Data provided:

******************************

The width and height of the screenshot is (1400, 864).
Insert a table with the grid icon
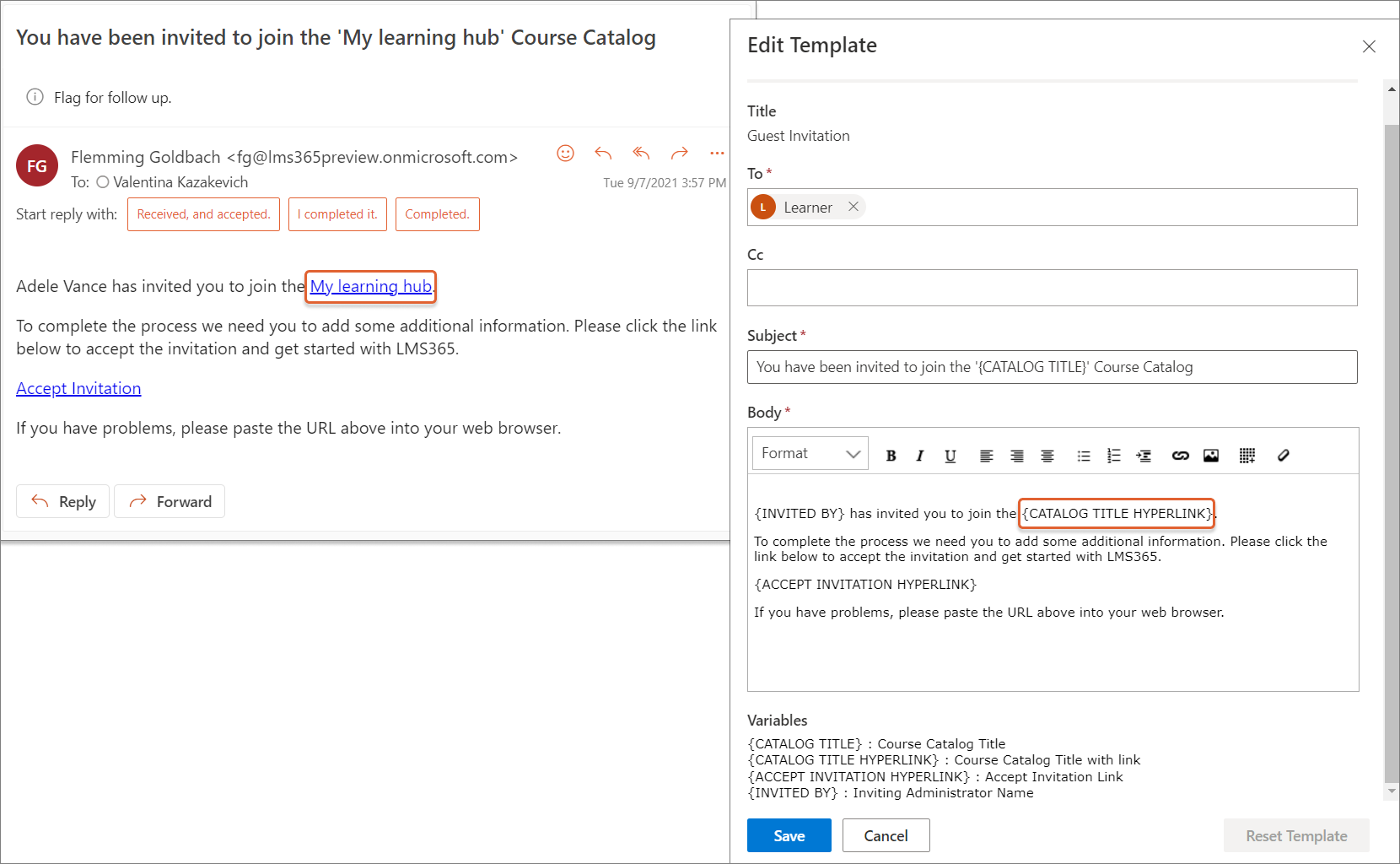pos(1247,456)
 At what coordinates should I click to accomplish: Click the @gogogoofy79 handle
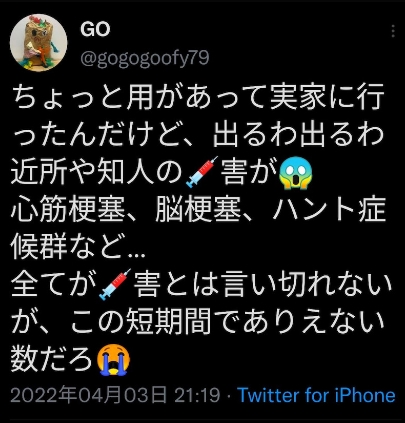145,58
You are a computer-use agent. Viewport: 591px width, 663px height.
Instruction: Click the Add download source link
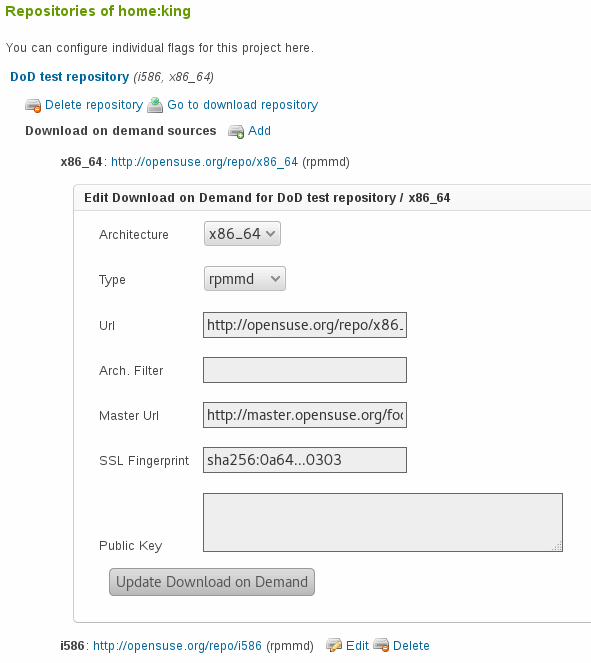coord(259,131)
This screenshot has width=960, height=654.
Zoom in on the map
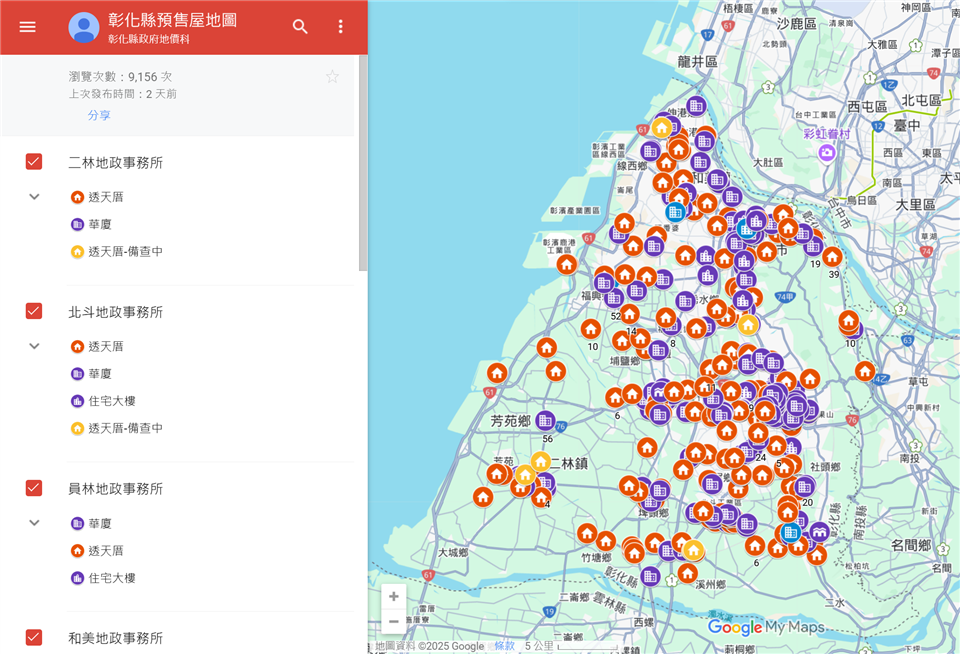pos(394,596)
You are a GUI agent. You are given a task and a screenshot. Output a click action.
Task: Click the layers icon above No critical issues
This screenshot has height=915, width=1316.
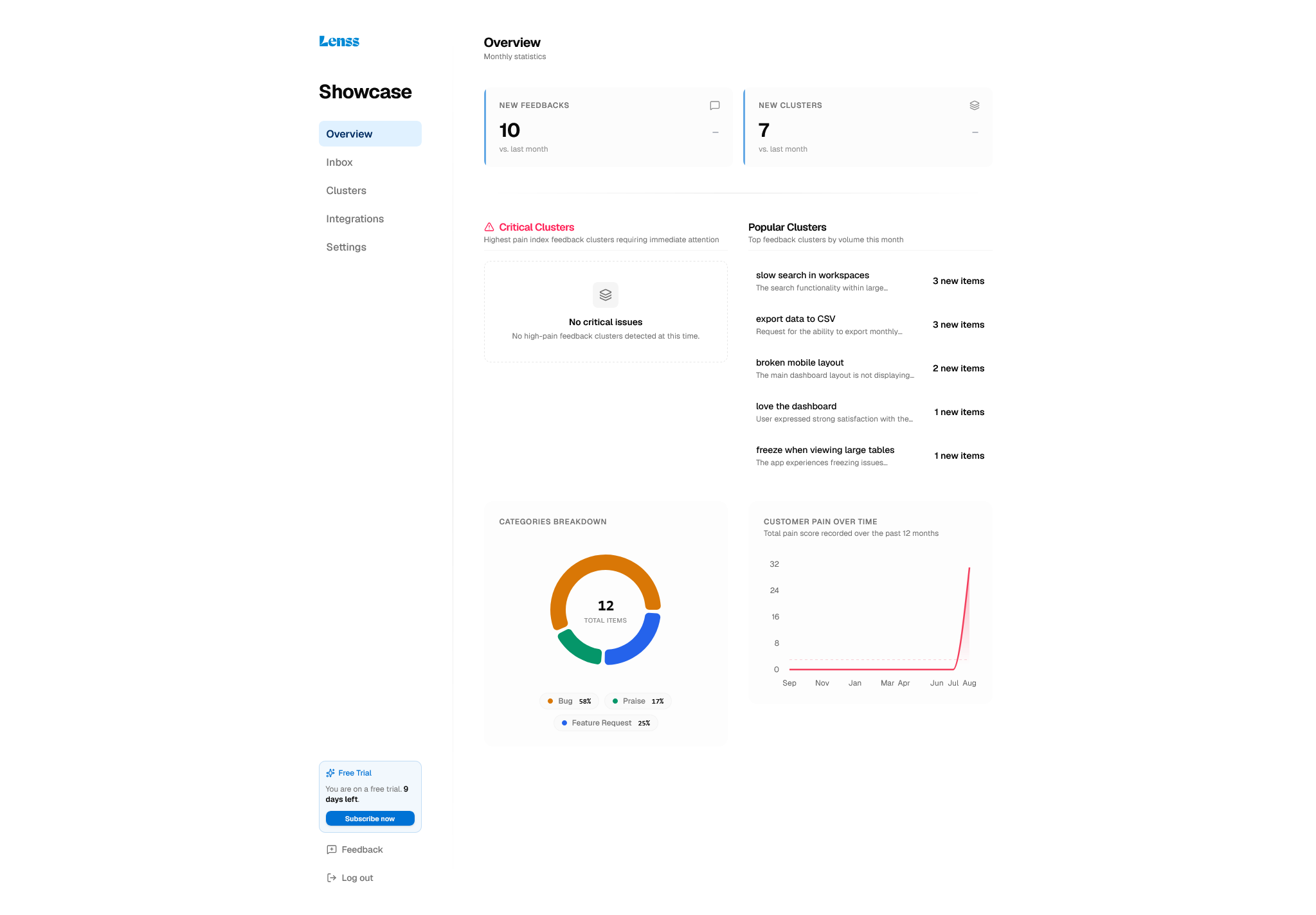(x=606, y=295)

******************************

Exercise prompt:
Convert every line of the records above into a numbered list, omitting any blank lines and leaving the pictures out of the result.

Written answer:
1. The width and height of the screenshot is (1400, 864).
2. Insert a table with the grid icon
3. pos(1247,456)
4.  At what coordinates should I click to accomplish: Click the @gogogoofy79 handle
5. 145,58
6. You are a computer-use agent. Viewport: 591px width, 663px height.
7. Instruction: Click the Add download source link
8. coord(259,131)
9. This screenshot has width=960, height=654.
10. Zoom in on the map
11. pos(394,596)
12. You are a GUI agent. You are given a task and a screenshot. Output a click action.
13. Task: Click the layers icon above No critical issues
14. This screenshot has height=915, width=1316.
15. (x=606, y=295)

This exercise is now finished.